This project was conducted in the winter term 2021/22 at the Hasso Plattner Institute for Digital Engineering, University of Potsdam, Germany. Its goal is to perform analyses on metadata of COVID-19 sequencing data in order to identify sampling biases.
The EBI metadata was retrieved from the ENA Portal by
- selecting data type "Nucleotide sequences" & click "next"
- selecting "Taxonomy and related", filter for "NCBI Taxonomy", typing "Severe acute respiratory syndrome coronavirus 2", including subordinate taxa & double-click "next" to go to "Fields"
- selecting all metadata fields & click "Search"
The definitions of the included columns can be found in definitions_EBI_metadata.json, taken from the API documentation of the ENA Portal (see page 36 to 42).
The GISAID metadata was retrieved as a JSON file via an internal API access to the GISAID database. A rough documentation of the included columns can be found in the submission protocol of the GISAID portal.
The data used to integrate the number of infections (per country or per U.S. State) in our analyses is provided by the Johns Hopkins University Center for Systems Science and Engineering (JHU CSSE). It can be found in the corresponding GitHub repository of the JHU CSSE.

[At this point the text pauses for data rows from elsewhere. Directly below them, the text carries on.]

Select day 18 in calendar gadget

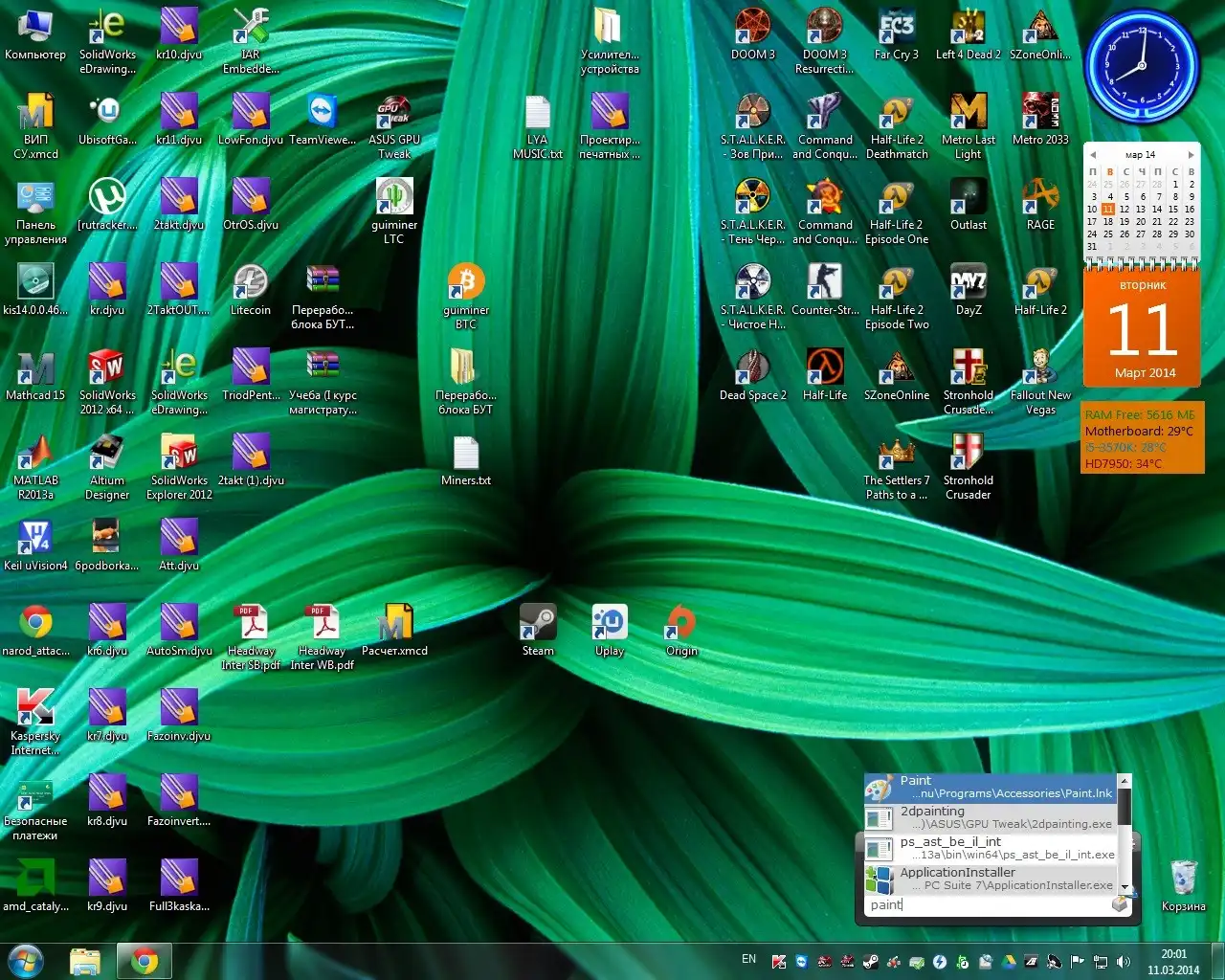pos(1108,221)
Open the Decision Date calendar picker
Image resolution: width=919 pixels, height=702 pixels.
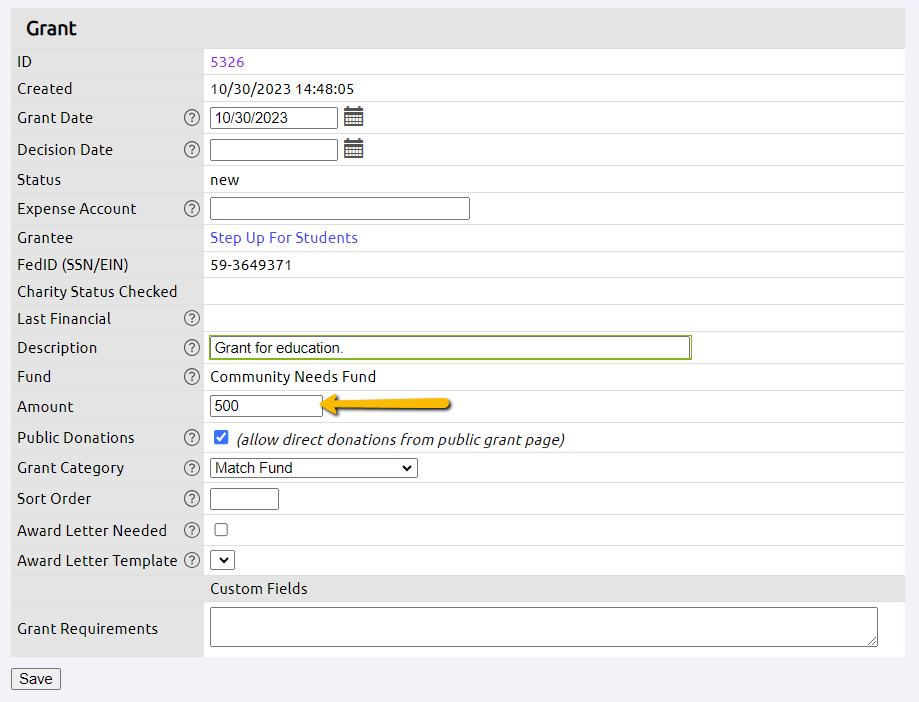click(353, 149)
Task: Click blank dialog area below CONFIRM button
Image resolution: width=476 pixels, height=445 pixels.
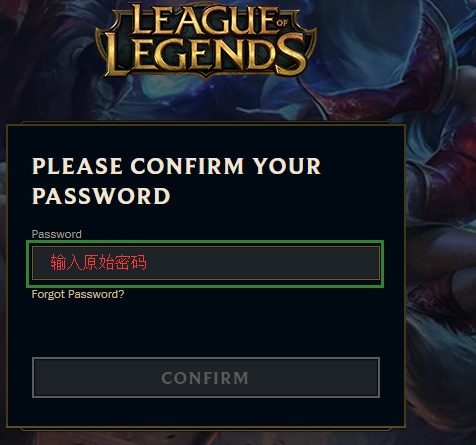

The project is divided into several Juypter Notebooks and Python scripts dealing with EBI or GISAID metadata. The analyses of both metadata files each can be found in a separate folder:
- EBI Metadata Analyses:
- preprocess_metadata.ipynb removes empty columns and cleans the provided metadata. It has to be executed before the following notebooks because it also adds several columns needed for later analysis.
- create_general_insights.ipynb generates a profiling report as HTML about all available columns and produces general insights, e.g. regarding specific biases or columns.
- analyze_missing_values.ipynb investigates if missing values are introduced by certain countries and creates PNGs disaggregating how many missing values exist in the different countries per column.
- analyze_us_states.ipynb extracts the U.S. States from the "region" column and analyzes the number of samples per U.S. State in relation to the respective number of inhabitants and infections of the state.
- GISAID Metadata Analyses:
- preprocess_metadata.ipynb converts the given JSON file to a TSV file, cleans the resulting TSV and saves it as a CSV file. It has to be executed before the following notebooks because it also adds columns needed for later analysis.
- convert_json_to_tsv.py provides the JSON-to-TSV conversion as a single script for external use.
- create_general_insights.ipynb produces a general overview of the available features, sequence counts per country and available virus variants.
All notebooks that read a CSV at first execute various analyses on it afterwards, each of which is introduced with a heading in a Markdown cell. This means that before the cells of an analysis can be executed, the first cell of such a notebook that reads the mentioned CSV must be executed first. Once this first cell has been executed, it does not have to be executed again for the cells of other analyses in this notebook - meaning each analysis, if any, enriches this CSV without changing the original data.